- _PROBLEM REQUIREMENTS_: In the data below, one line contains "Enable Simulate Black Ink checkbox" and a later one contains "Image resolution: width=875". Print both, with every line between them, exactly and alone.
***** SUPPLIED RECORDS
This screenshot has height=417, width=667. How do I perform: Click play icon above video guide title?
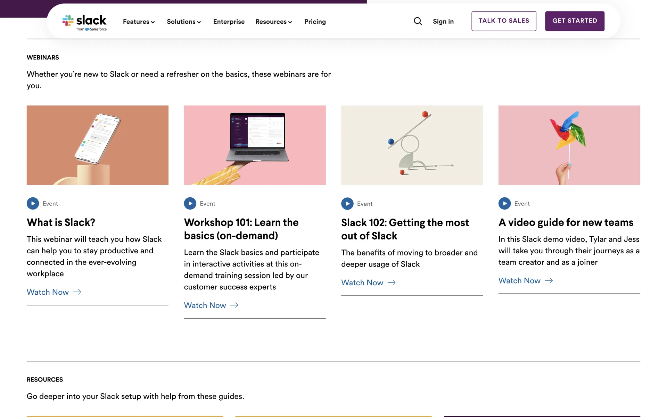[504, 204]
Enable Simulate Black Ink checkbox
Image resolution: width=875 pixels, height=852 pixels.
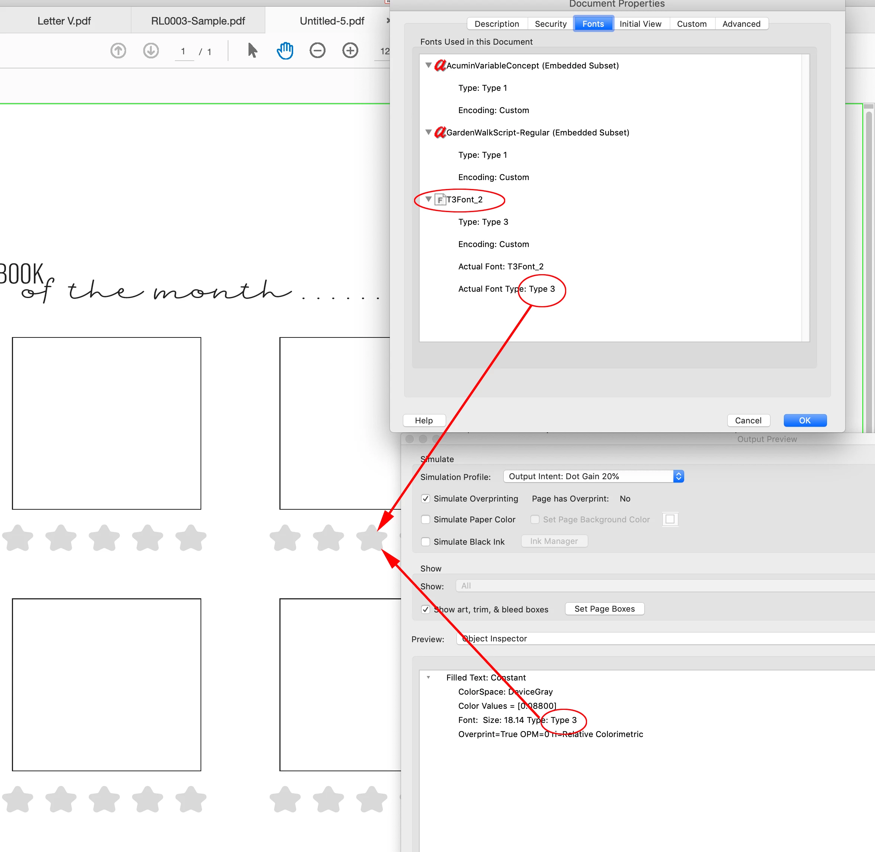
**********
***** SUPPLIED RECORDS
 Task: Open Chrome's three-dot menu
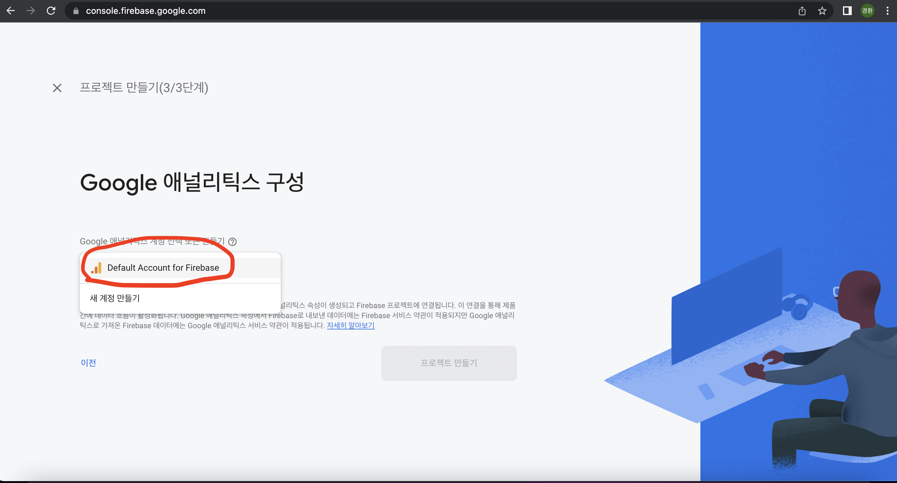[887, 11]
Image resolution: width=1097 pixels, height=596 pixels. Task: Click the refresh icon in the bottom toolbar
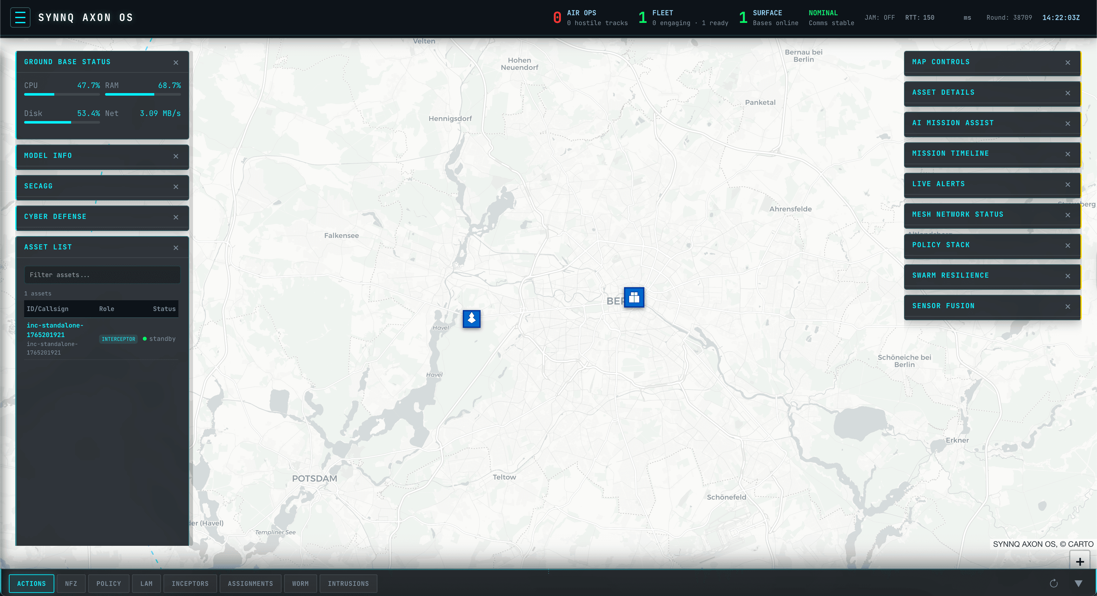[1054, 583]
**********
- _ANSWER FOR THE TASK_:
Enable Simulate Black Ink checkbox
Image resolution: width=875 pixels, height=852 pixels.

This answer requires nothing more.